Bunun yerine, “cesaret” adı verilen bir okul konusunu ya da daha iyisi, tüm okul derslerinde ve tüm kamusal tartışmalarda yeri olması gereken bir disiplini savunuyorum. Çünkü söylem alanları giderek daralıyor, durum gerçekten de bu ve bana öyle geliyor ki en iyi panzehir, ilk önce bu gerçeğin farkına varmak. Bunu da kendimize tekrar tekrar sorarak yapıyoruz: Burada söylenebilecekler konusunda bizim alanımız nedir? Ne söyleyebiliriz, ne söyleyemeyiz? Bu konuda ne durumdayız? Bu sınırların mantıklı olduğunu düşünüyor muyuz? Yoksa gidebilirler mi?

Almanların en sevdiği vücut kısmı


Bu egzersizi her gün uygulamalı ve çocuklarımıza öğretmeliyiz, çünkü bu, Almanların en sevdiği vücut kısmını (yani ahlaki işaret parmağını) her fırsatta kullanarak ortalığı karıştıran, kendini bekçi olarak görevlendiren bekçi köpeklerinin gücünü bir anda kırar. herhangi bir sapkın.

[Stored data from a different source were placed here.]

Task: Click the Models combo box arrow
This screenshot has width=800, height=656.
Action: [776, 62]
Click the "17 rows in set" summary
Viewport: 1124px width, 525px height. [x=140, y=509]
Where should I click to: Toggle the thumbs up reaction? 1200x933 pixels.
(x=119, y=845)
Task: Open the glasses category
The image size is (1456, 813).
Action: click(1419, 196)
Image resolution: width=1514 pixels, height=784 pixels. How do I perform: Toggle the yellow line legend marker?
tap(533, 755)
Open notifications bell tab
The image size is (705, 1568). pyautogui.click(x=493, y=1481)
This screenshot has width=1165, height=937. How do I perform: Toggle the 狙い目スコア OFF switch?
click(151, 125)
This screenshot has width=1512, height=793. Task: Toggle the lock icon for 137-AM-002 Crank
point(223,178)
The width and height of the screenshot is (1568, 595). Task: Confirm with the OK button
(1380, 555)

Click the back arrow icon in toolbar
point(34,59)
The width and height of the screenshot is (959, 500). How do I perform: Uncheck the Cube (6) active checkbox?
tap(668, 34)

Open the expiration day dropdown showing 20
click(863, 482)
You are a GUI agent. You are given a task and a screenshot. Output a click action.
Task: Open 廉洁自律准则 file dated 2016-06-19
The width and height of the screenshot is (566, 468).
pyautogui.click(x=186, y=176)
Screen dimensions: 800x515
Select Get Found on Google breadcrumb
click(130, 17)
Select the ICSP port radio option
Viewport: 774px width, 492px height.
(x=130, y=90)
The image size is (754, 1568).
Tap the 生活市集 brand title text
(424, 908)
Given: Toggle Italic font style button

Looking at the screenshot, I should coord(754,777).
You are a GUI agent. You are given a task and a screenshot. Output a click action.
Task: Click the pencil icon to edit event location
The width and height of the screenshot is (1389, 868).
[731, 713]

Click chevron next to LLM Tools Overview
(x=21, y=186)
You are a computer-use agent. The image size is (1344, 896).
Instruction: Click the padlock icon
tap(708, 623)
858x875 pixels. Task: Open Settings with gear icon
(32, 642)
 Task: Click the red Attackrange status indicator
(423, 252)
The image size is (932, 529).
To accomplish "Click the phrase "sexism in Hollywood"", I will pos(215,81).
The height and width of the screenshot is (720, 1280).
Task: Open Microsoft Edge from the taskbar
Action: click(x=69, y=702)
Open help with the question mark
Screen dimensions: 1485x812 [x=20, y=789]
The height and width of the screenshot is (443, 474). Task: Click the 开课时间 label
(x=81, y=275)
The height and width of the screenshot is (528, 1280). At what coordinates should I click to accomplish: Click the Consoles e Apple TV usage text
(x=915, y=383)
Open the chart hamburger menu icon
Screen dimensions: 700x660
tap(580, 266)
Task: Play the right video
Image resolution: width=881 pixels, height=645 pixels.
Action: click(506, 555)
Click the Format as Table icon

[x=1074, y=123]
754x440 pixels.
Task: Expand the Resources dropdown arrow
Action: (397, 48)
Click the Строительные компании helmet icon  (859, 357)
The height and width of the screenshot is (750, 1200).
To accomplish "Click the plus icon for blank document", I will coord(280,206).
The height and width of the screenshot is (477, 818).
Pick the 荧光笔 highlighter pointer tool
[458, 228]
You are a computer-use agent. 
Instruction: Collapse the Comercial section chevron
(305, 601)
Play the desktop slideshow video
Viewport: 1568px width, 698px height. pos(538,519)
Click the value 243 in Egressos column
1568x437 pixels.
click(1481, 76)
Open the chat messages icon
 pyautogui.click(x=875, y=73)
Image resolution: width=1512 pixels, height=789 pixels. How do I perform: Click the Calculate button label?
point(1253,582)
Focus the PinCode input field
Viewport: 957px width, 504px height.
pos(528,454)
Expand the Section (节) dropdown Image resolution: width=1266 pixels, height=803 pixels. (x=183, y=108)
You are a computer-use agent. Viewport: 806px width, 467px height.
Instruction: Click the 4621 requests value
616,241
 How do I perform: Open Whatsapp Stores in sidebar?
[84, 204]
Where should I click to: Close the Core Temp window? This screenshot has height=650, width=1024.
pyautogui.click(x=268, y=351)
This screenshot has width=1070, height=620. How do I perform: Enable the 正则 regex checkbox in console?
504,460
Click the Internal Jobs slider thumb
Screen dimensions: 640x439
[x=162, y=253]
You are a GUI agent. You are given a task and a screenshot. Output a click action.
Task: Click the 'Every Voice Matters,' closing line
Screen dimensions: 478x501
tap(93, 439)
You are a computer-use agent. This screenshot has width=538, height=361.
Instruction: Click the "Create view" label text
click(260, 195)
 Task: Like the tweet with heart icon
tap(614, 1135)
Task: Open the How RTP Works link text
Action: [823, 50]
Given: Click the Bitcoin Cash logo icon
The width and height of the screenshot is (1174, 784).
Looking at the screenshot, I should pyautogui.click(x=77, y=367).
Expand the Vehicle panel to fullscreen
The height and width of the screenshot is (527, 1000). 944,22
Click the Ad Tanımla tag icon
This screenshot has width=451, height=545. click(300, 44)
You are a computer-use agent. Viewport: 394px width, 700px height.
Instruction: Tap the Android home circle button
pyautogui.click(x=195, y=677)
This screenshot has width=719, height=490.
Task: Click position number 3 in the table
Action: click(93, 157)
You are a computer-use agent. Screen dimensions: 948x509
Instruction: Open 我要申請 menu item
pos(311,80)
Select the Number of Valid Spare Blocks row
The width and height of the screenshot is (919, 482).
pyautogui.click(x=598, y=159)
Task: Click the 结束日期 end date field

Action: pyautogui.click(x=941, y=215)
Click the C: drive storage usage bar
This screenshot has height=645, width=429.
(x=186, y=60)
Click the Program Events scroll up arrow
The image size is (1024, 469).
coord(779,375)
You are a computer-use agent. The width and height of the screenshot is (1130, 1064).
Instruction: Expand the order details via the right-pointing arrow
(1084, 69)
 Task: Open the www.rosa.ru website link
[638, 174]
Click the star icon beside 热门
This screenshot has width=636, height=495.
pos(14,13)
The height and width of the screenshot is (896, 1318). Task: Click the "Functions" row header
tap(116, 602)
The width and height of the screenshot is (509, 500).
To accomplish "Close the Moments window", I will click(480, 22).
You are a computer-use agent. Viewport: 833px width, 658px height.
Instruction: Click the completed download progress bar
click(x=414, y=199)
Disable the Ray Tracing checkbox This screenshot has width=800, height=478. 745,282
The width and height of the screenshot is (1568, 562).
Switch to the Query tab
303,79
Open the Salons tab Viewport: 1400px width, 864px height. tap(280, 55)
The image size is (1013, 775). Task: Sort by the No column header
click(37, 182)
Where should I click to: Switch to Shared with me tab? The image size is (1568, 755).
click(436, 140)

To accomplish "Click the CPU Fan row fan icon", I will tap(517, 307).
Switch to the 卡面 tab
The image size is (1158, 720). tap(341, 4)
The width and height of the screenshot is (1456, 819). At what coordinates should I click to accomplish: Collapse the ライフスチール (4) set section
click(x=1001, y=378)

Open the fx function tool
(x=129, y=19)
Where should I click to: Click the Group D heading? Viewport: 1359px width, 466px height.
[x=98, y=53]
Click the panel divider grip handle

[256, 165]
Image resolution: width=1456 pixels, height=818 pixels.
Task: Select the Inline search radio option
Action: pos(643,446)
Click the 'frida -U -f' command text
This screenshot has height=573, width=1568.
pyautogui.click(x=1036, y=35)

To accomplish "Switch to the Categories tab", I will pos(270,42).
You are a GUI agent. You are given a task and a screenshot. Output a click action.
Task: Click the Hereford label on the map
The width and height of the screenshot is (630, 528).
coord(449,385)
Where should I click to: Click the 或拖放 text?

Sadece bizim müdahalemizden sonra geç öğrencileri içeri alan profesörün dersi basitti: iktidardakilerle konuşun. Söylem alanına ilişkin böyle bir farkındalığın dersi daha incelikli olacaktır: Aynı zamanda tek bir görüşün hakim olduğu bir alanın görünmez gücüyle de çelişir. Bu cesarettir. Berlin Duvarı'nın yıkılmasından 35, 50, hatta beş yüz yıl sonra, eğer insanlık hâlâ oradaysa buna ihtiyacımız var. Ve bu vesileyle günlük yaşamlarında bunu sürekli olarak yapan herkesin, köy toplantısında alkışlayıp alkışlamamasına bakılmaksızın, sekiz kez aşılandığını, cümlelerini yalnızca pasif sesle formüle ettiğini veya Rosa von Praunheim ile Fatboy Slim'in dansıyla dans ettiğini ilan ediyorum. SM stüdyosunda.